**TASK DETAILS:** Leave out the images and transcribe the entries below word for word.

**Data items:**

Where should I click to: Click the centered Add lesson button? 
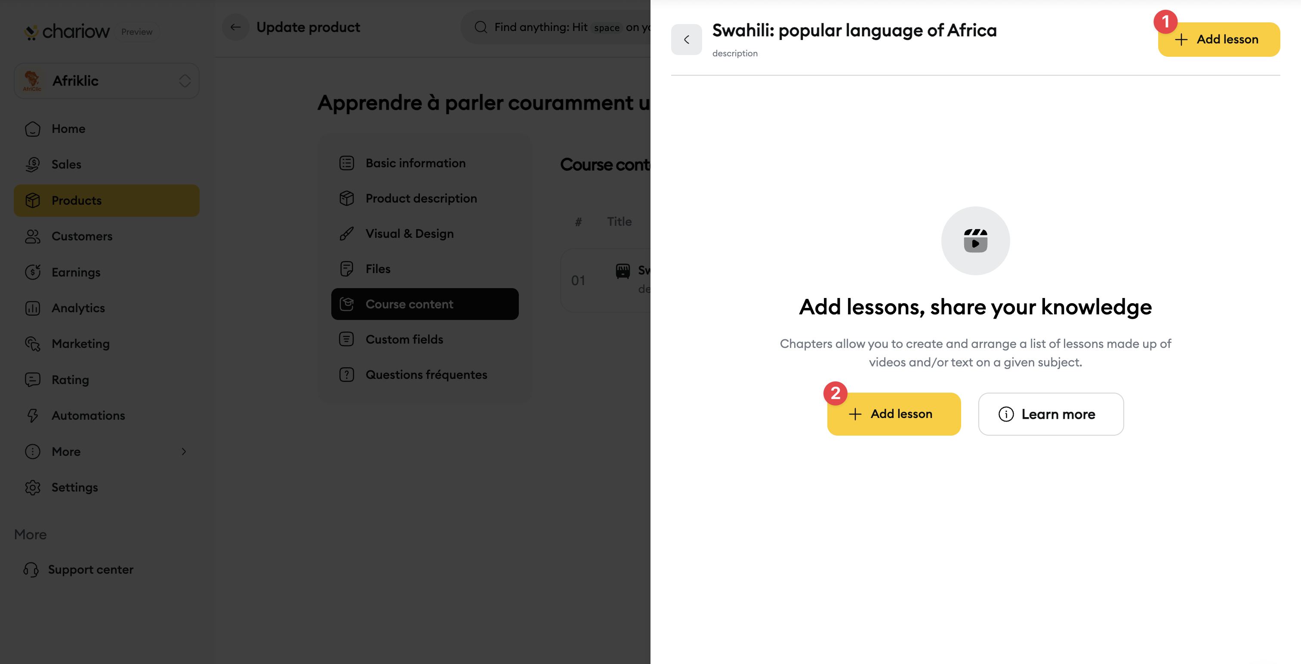(893, 414)
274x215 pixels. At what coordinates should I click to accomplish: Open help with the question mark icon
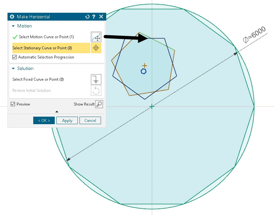(94, 17)
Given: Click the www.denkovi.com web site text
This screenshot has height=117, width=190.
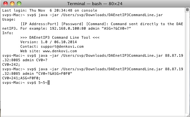Looking at the screenshot, I should pos(60,51).
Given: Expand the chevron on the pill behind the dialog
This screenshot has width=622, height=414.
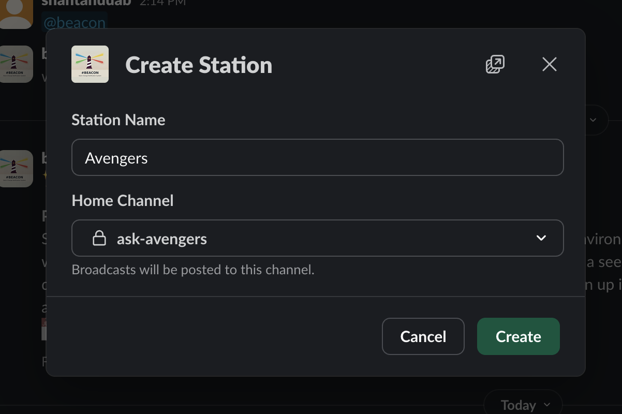Looking at the screenshot, I should (593, 120).
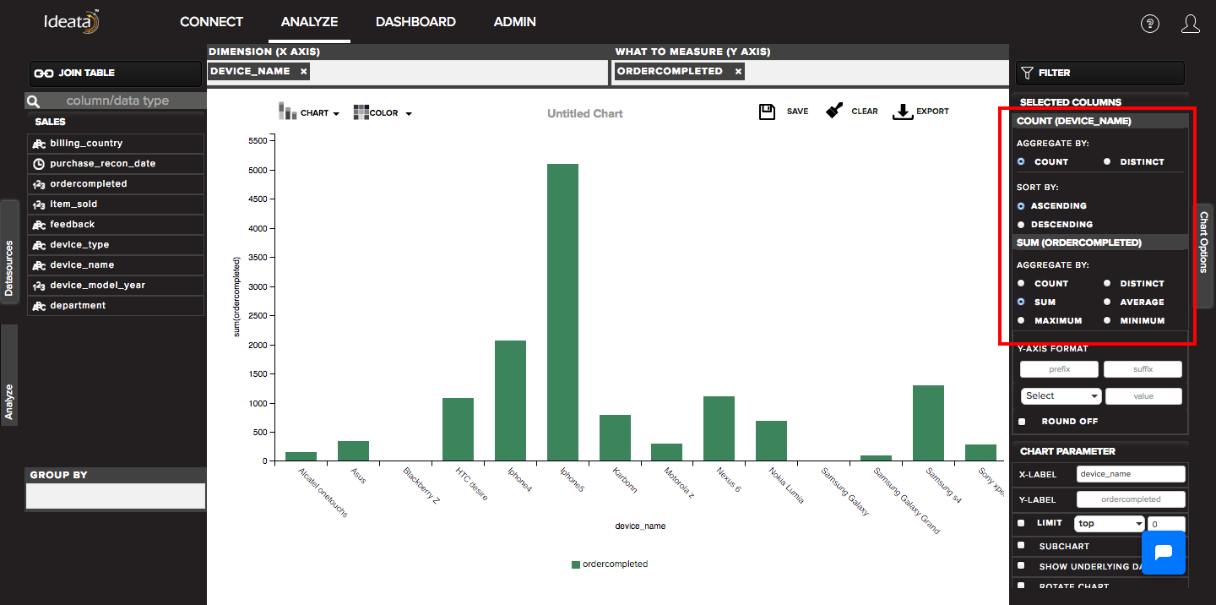Viewport: 1216px width, 605px height.
Task: Click the Clear brush icon
Action: coord(835,111)
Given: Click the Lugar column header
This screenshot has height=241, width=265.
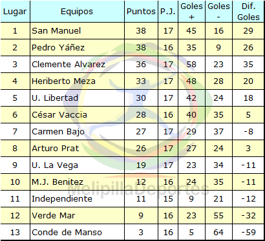Looking at the screenshot, I should (x=15, y=12).
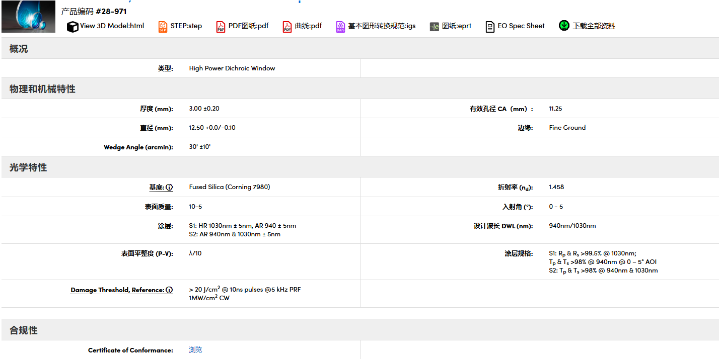
Task: Open the 下载全部资料 link
Action: coord(594,26)
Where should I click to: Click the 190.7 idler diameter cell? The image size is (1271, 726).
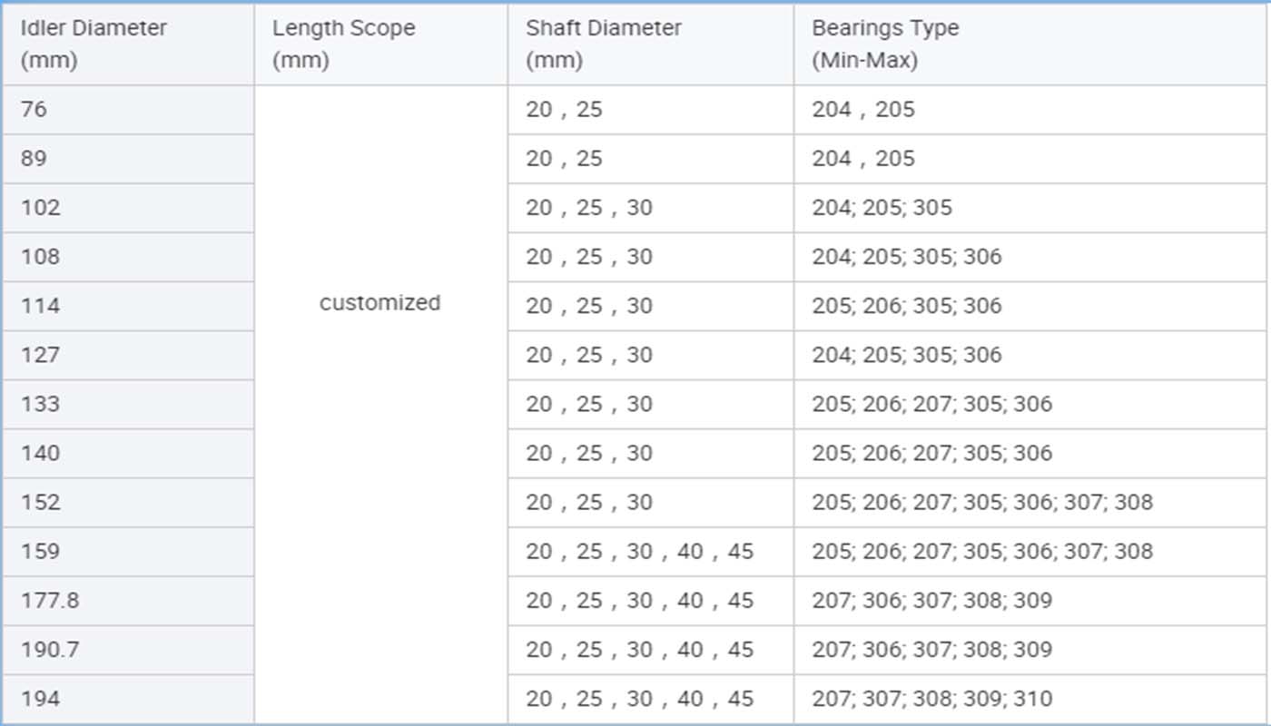(128, 649)
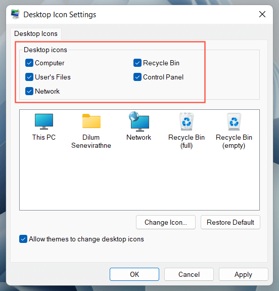Toggle the User's Files checkbox
The image size is (279, 291).
pos(29,77)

**YOUR SOLUTION:**
Where should I click to: Click the centered Add lesson button? 
(893, 414)
274x215 pixels. At what coordinates should I click to accomplish: Open help with the question mark icon
(94, 17)
Given: Click the www.denkovi.com web site text
This screenshot has height=117, width=190.
Looking at the screenshot, I should pos(60,51).
Given: Expand the chevron on the pill behind the dialog
This screenshot has width=622, height=414.
Looking at the screenshot, I should (593, 120).
Viewport: 1216px width, 605px height.
Task: Click the Clear brush icon
Action: coord(835,111)
Given: Click the Lugar column header
This screenshot has height=241, width=265.
Looking at the screenshot, I should (x=15, y=12).
Task: Open the 下载全部资料 link
Action: coord(594,26)
Where should I click to: Click the 190.7 idler diameter cell? The image size is (1271, 726).
(128, 649)
Toggle the User's Files checkbox
The image size is (279, 291).
pos(29,77)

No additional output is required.